--- Extract provided ---
■ ■ ■
"Big data" is becoming more and more relevant in a variety of industries and applications. For our purpose, this is data that is (far) too large to fit into the memory of a single computer: tens of gigabytes, possibly terabytes or even petabytes (= 1024 terabytes) of data. So what are you going to do if you are getting out-of-memory errors or know very well that you will get these before you even try?
Some general advice for large datasets
Even before data gets "big", it may be of interest to save memory, time, or both by
- importing only the data you need: If you have tabular data with many columns but only need to work with a few, it is a waste to import the columns that you don't need. For datastores, as shown below, you can use the SelectedVariableNames to choose the variables you'd like to import.
- choosing data types carefully: if you have numerical data that can be stored and manipulated in single or integer data types, this saves some memory. If text data can only take a small number of values compared to the size of the data, categorical arrays will save memory as well. For datastores, you can change the data type of a variable using the TextScanFormats or SelectedFormats properties as shown in the generateBigData function at the bottom of this script.
- avoiding unnecessary copies of data: what is consuming twice the memory of one large variable? Two variables of the same size. I know that this sounds trivial, but it's easy to escape one's mind. In-place operations are an advanced way of avoiding variables getting copied.
Datastores: Good for big and small data
If you've worked with
.csv files or other tabular text files before, chances are you've been using functions like
readtable,
readmatrix or older functions such as
textscan or
csvread. Big data workflows, on the other hand, start with the concept of a
datastore so we'll start by using a datastore in a small data situation.
We'll need a data file for our example below. The airlinesmall.csv file which ships with MATLAB "only" has a little over 100,000 lines of data, so it will comfortably fit into the memory of a modern computer. Even more so if we only import the columns of the dataset which we actually need. Our objective is to determine the average delay of a flight, depending on the carrier. The example below is written to accommodate much larger datasets, as well.
Set up the datastore
A
datastore is a MATLAB object that refers to one file or, when using
* as a wildcard, a set of files. These files can be stored on disk or
remotely, e.g. on Amazon S3, Azure Blob Storage, or Hadoop. If the data is stored remotely, it is strongly recommended to process the data on the environment that stores it to avoid having to download the data.
A datastore does not directly read the data. Instead, it holds information about which files to read and how to read them when requested. This is very helpful in iteratively reading a large collection of files instead of loading all of it at once. MATLAB has datastores for various file formats, including
text,
spreadsheet,
image,
Parquet, and even
custom format files. For a full list of types of datastores, see
documentation on available datastores.
If the datastore refers to a collection of files, they need to have a comparable structure. For tabular text files or spreadsheets, this means identical column headers.
Name-value pairs can be used to fine-tune settings when creating the datastore, and you can use dot indexing to set or get properties of the datastore after it has been created.
■ ■ ■
--- Problem set ---
(1) Decide whether each statement below agrees with the big data article, answering yes or no and quoting the deciding words of the article. (a) The airlinesmall.csv file contains more than a million lines of data. (b) A datastore reads the data directly when it is created. (c) A datastore that refers to a collection of tabular text files requires those files to have identical column headers.
(2) In the big data article, which datastore property allows you to choose the variables to import?
(3) Reproduce the portion of the big data article between "- avoiding unnecessary" and "small data situation.", inclusive, swapping "readtable" for "readcell".

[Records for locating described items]
■ ■ ■
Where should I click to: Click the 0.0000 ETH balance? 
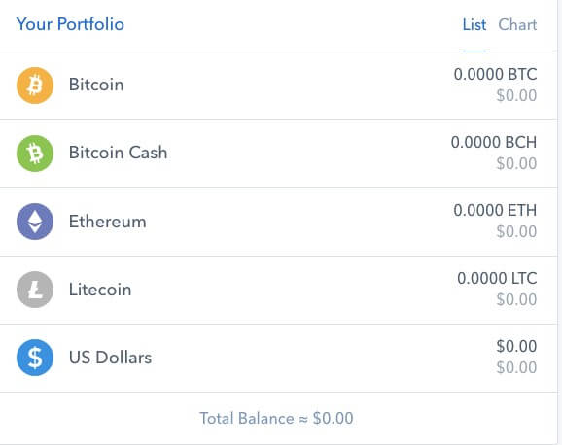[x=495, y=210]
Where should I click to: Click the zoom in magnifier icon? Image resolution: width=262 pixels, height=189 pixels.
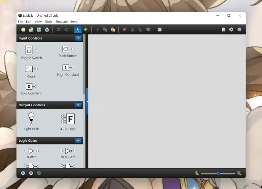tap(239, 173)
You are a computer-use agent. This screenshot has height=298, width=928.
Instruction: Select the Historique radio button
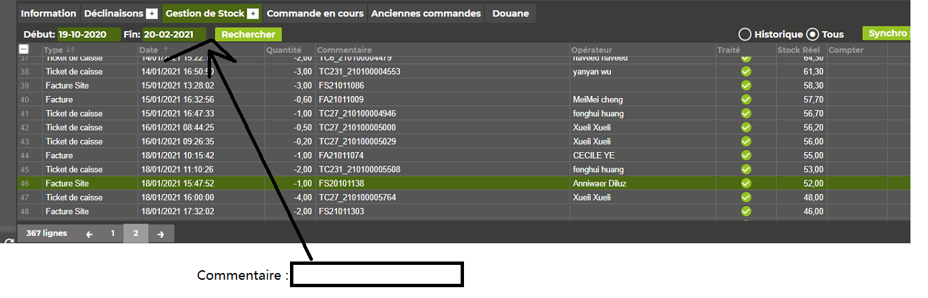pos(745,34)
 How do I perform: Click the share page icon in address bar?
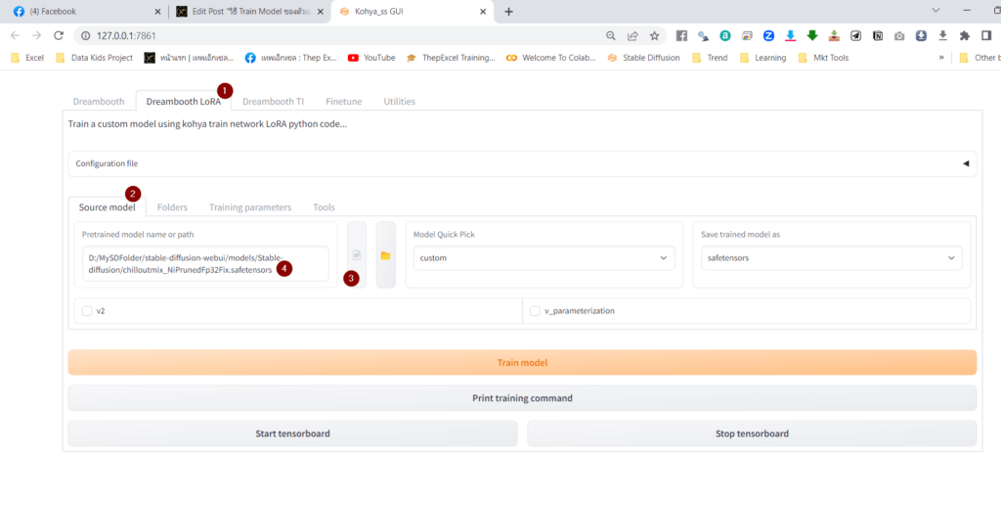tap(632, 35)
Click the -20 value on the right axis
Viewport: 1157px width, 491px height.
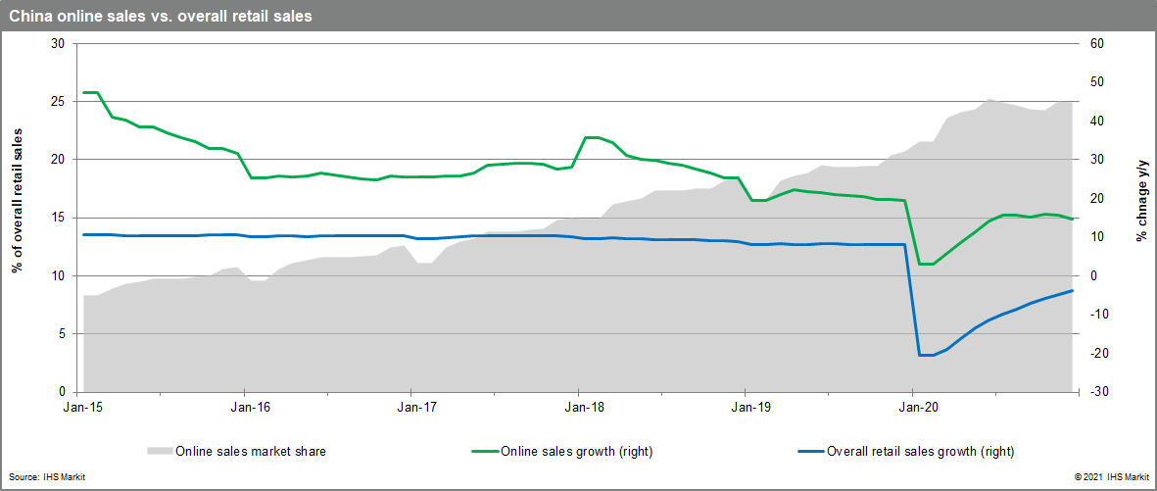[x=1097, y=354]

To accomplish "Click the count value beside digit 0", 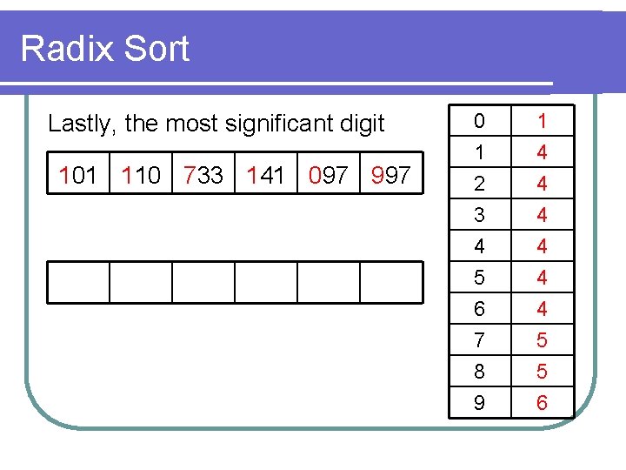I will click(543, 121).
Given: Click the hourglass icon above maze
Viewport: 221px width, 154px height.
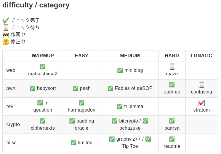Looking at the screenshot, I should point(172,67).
■ ■ ■
--- Answers per task ---
(1)
(a) No: "has a little over 100,000 lines of data"
(b) No: "A datastore does not directly read the data."
(c) Yes: "For tabular text files or spreadsheets, this means identical column headers."

(2) SelectedVariableNames

(3)
- avoiding unnecessary copies of data: what is consuming twice the memory of one large variable? Two variables of the same size. I know that this sounds trivial, but it's easy to escape one's mind. In-place operations are an advanced way of avoiding variables getting copied.
Datastores: Good for big and small data
If you've worked with
.csv files or other tabular text files before, chances are you've been using functions like
readcell,
readmatrix or older functions such as
textscan or
csvread. Big data workflows, on the other hand, start with the concept of a
datastore so we'll start by using a datastore in a small data situation.